▶ _Source_
■ ■ ■

La première de couverture et les illustrations en noir et blanc  sont très agréables. Un bon roman pour la jeunesse qui traite d’un sujet sérieux tout en ménageant l’aventure et la magie.


Merci à Masse critique et aux éditions Vert Pomme 


samedi 26 mai 2018

Rudyard Kipling : La lumière qui s'éteint


L'auteur des mois d'Avril-Mai dans le blog Lecture-Ecriture était Rudyard Kipling. j'ai voulu choisir un roman que je n'avais pas lu et j'ai trouvé dans ebooks libre et gratuit celui-ci, dont je ne connaissais même pas le titre; Alors adjugé !

La lumière qui s’éteint publié en 1890 est le premier roman de Rudyard Kipling après la parution de plusieurs recueils de nouvelles.

William Barnes Wollen : Soudan  bataille d'Ondurman (1898)
Le personnage principal, Dick Heldar, est peintre tout comme son amie Maisie, mais l’un à du talent, l’autre n’en a pas. Dans leur enfance, tous les deux ont été pensionnaires de l’horrible madame Jenkins et l'amour de Dick pour Maisie lui permettait de supporter les brimades. Lorsqu’il la retrouve à Londres en revenant du Soudan où il a participé comme peintre à la guerre des Mahdistes contre les forces anglo-égytiennes, il lui avoue son amour auquel elle ne répond pas. Par contre, elle cherche à exploiter le talent du jeune homme et à obtenir des conseils, son ambition étant de réussir et  son but d'être exposée. Quand elle part en France étudier chez un professeur français, Dick, amoureux transi, l’attend. Mais il devient aveugle à cause d’une blessure reçue sur le champ de bataille. Il ne peut y avoir pire catastrophe pour un peintre ! Comment le jeune homme pourra-t-il survivre à une telle catastrophe et que va faire Maisie ?

■ ■ ■

▶ _Données_
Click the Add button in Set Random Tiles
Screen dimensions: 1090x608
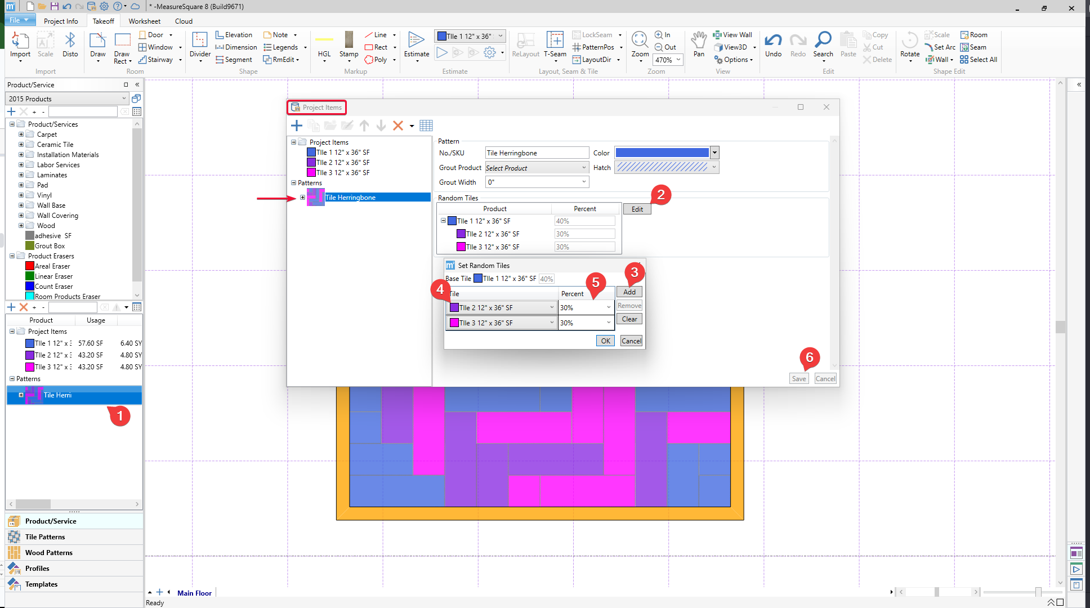coord(629,292)
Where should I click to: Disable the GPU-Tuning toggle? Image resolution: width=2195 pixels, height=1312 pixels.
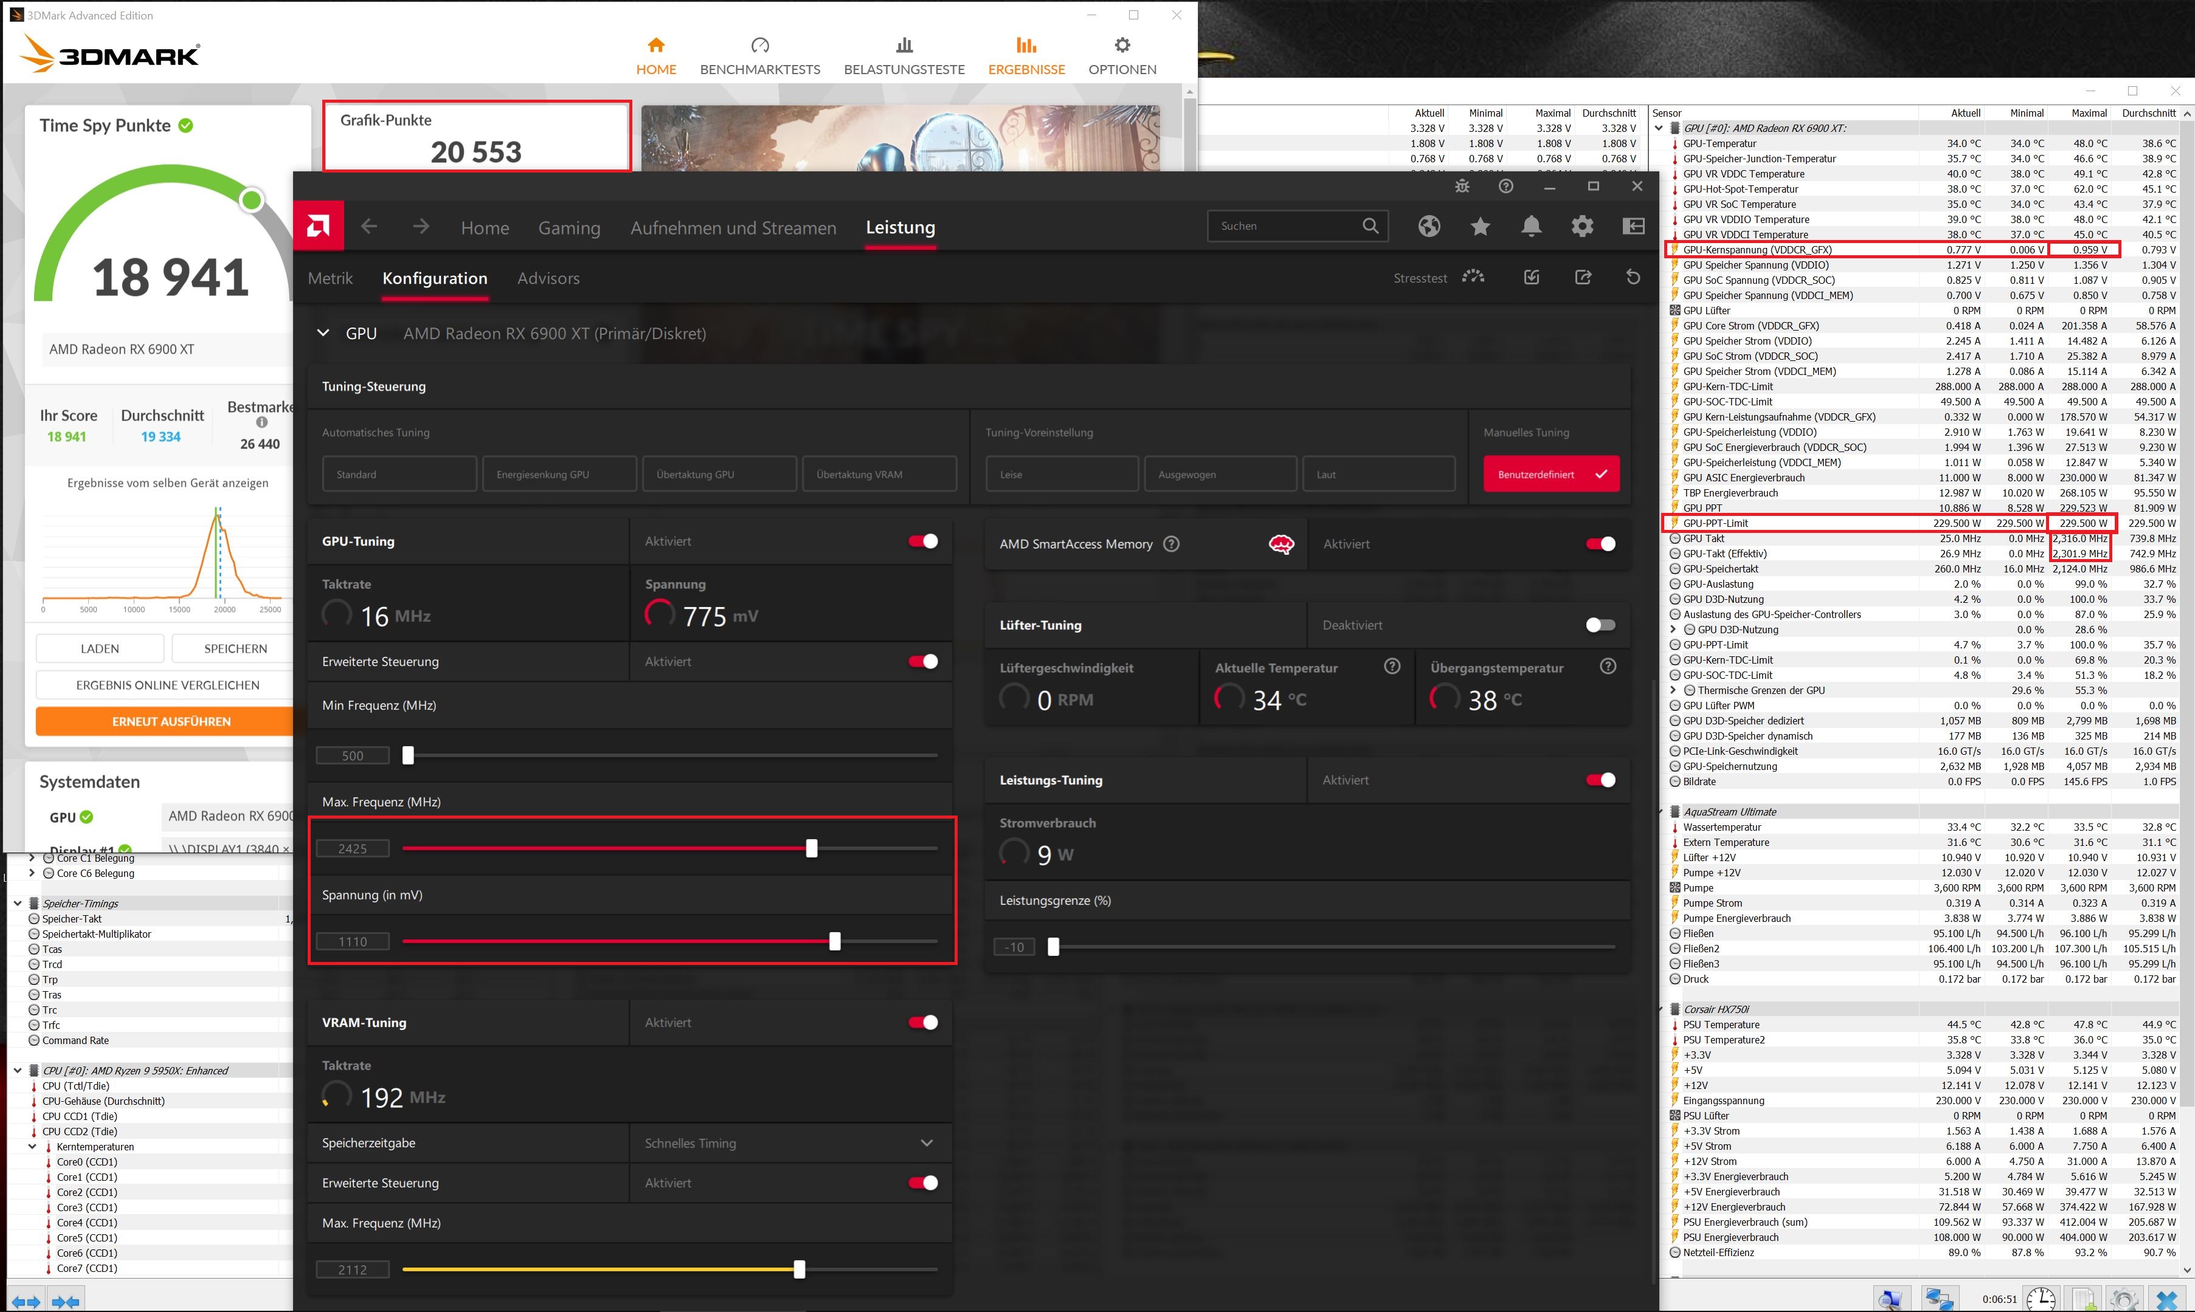pos(922,541)
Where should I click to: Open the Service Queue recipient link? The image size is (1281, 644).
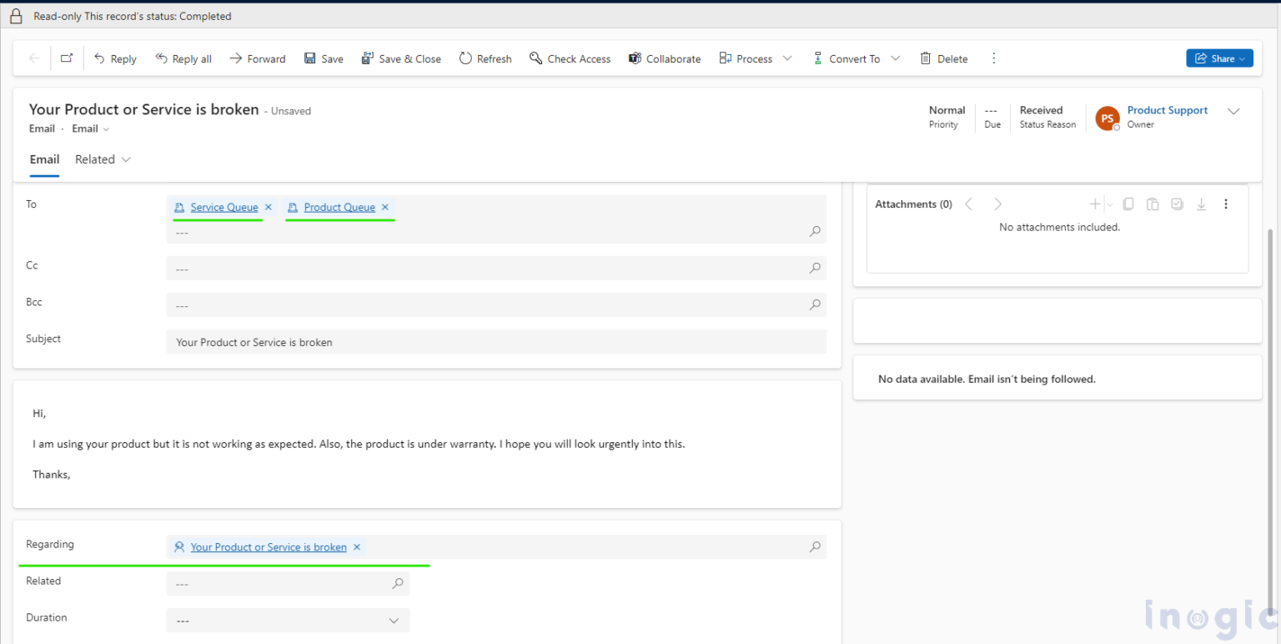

■ ■ ■

▶ _Consigne A_
Recopiez le passage de la source qui va de "Rudyard Kipling : La" jusqu'à "Alors adjugé !", en changeant "Lecture-Ecriture" en "Lire et écrire".
▶ _Consigne B_
Mettez toutes les lignes de la liste ci-dessus sous forme de liste numérotée, en omettant les lignes vides. Laissez les images de côté.

▶ _Résultat final A_
Rudyard Kipling : La lumière qui s'éteint


L'auteur des mois d'Avril-Mai dans le blog Lire et écrire était Rudyard Kipling. j'ai voulu choisir un roman que je n'avais pas lu et j'ai trouvé dans ebooks libre et gratuit celui-ci, dont je ne connaissais même pas le titre; Alors adjugé !

▶ _Résultat final B_
1. Click the Add button in Set Random Tiles
2. Screen dimensions: 1090x608
3. coord(629,292)
4. Where should I click to: Disable the GPU-Tuning toggle? Image resolution: width=2195 pixels, height=1312 pixels.
5. pos(922,541)
6. Where should I click to: Open the Service Queue recipient link? The image size is (1281, 644).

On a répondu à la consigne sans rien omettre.